SUMMARYFedora Linux 43 users upgrading to Dovecot 2.4 found that some older Microsoft Outlook POP3 configurations may have been connecting over insecure port 110 despite SSL/TLS being enabled in the client. The change disabled plaintext authentication by default on nonsecure connections, which caused affected users to lose mailbox access after the upgrade. The issue may date back to Outlook 2007 and appears tied to legacy account settings rather than current Outlook versions.

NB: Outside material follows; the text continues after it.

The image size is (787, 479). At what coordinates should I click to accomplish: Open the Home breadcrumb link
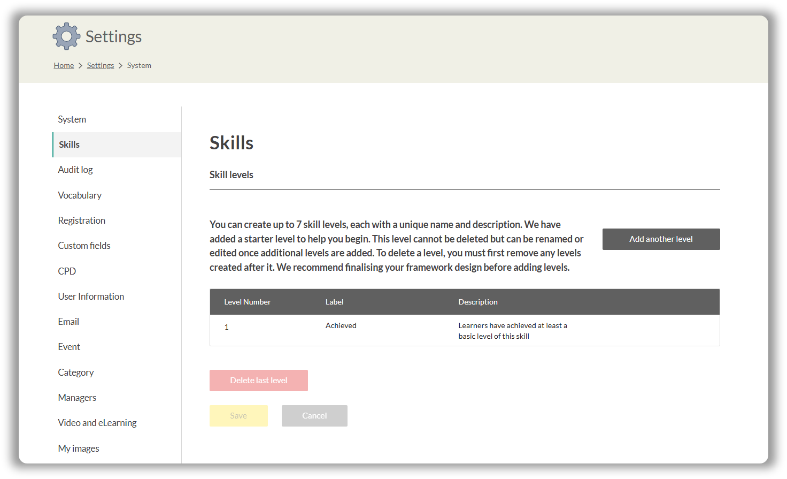coord(64,65)
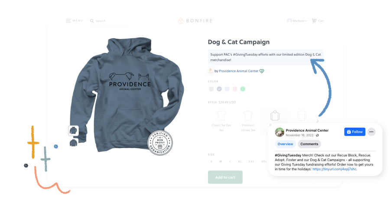
Task: Show more styles with right chevron
Action: pos(317,121)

BrianFagioli writes: Fedora Linux 43 users upgrading to the latest Dovecot mail server discovered something rather unsettling: some older Microsoft Outlook configurations may have been silently ignoring SSL/TLS settings for POP3 email connections for years. According to a Fedora community blog post, affected Outlook clients reportedly continued using insecure port 110 connections even when encryption was enabled in the application settings. The issue surfaced after Dovecot 2.4 disabled plaintext authentication on non secure connections by default, causing Outlook users to suddenly lose mailbox access after the Fedora 43 upgrade.

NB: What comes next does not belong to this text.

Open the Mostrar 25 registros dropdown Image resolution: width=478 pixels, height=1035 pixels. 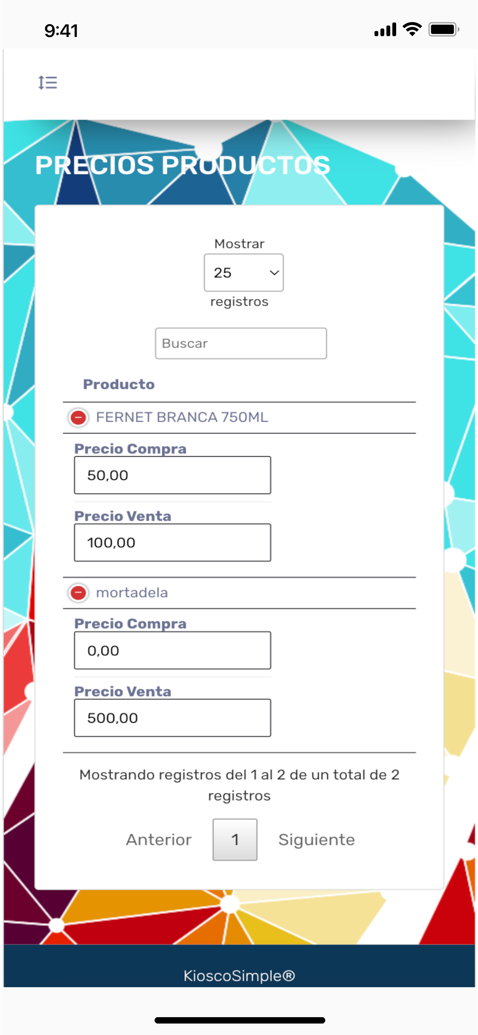tap(243, 272)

The report suggests the behavior may date back as far as Outlook 2007, although modern Outlook builds were not fully tested. Fedora admins stress that the problem could be limited to legacy account configurations rather than current versions of Outlook itself. Still, the discovery has sparked discussion among Linux admins and security folks because many users likely assumed their email traffic was encrypted simply because Outlook claimed SSL/TLS was enabled. The incident also highlights how stricter defaults in modern open source infrastructure can expose ancient assumptions and questionable behaviors that quietly survived for decades.